Caterina didn't appear to be feeling very well upon closing the report. Holding her small clenched fist to her mouth, she said, "Last night, the entire city of Barcelona was destroyed. It seems that Sister Noelle is probably dead."

"Wh-what?" Kate was taken aback, unaware that her hologram had wavered noticeably. What does she mean, "the entire city was destroyed"? What in the world happened to Noelle and Abel?

"I'll go now to report to the Cardinals' College. Sister Kate, you confirm the situation in Barcelona. Gypsy Queen should be in Sevilla, right? Have her sent there immediately. Also, commence the procedure to get Dandelion out of his cage," said Caterina. After the Iron Woman crisply delivered orders to the nun, she picked up her outer garment. There was no time left before the Cardinals' College emergency session. With her cardinal's cane in hand, she left the room.

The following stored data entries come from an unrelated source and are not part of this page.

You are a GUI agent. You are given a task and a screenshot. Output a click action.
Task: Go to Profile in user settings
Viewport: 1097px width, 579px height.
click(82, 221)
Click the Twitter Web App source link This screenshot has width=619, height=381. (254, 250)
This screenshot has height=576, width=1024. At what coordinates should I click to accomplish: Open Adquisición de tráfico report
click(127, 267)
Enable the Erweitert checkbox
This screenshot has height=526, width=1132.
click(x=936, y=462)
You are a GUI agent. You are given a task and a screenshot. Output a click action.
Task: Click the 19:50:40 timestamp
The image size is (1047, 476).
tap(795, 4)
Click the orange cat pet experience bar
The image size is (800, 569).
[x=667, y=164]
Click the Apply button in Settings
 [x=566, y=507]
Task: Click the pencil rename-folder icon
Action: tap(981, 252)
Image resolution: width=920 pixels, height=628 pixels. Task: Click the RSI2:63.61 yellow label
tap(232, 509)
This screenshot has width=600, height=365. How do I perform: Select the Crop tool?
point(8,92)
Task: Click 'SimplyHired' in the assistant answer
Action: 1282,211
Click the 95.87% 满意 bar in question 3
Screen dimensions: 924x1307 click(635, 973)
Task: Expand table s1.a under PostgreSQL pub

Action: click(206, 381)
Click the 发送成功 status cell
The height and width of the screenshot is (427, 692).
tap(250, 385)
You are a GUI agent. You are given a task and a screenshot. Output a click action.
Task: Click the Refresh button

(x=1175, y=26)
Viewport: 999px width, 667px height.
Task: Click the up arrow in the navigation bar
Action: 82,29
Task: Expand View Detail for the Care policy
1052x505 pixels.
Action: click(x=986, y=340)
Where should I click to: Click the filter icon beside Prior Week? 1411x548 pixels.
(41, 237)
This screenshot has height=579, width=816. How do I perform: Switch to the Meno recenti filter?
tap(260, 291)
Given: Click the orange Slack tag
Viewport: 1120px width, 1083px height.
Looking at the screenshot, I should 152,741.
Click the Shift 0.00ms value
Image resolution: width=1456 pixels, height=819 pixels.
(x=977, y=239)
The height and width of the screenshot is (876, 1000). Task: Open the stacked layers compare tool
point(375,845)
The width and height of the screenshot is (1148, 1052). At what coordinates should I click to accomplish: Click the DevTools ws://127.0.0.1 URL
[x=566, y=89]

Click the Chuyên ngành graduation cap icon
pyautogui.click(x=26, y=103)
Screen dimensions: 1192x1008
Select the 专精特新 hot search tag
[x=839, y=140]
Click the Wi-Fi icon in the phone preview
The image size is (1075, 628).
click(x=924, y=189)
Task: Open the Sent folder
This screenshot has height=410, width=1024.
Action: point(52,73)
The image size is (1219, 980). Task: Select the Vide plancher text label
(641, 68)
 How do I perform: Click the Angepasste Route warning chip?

"U-um, Caterina!" shouted Kate in effort to call back Caterina. "What should we do about Hugue? If I recall Tres, some other personnel — '

Caterina shook her head at Kate's question, which seemed to plead for mercy. "There's no need for that." Perhaps because she thought her answer hadn't provided sufficient explanation, she quietly added, "I will divest Hugue de Watteau of his priesthood today. He . . ." Her voice was sweet, but her eyes flashed with the strength of steel. The Iron Woman softly but decisively announced to the frightened nun, "I'm cutting him loose."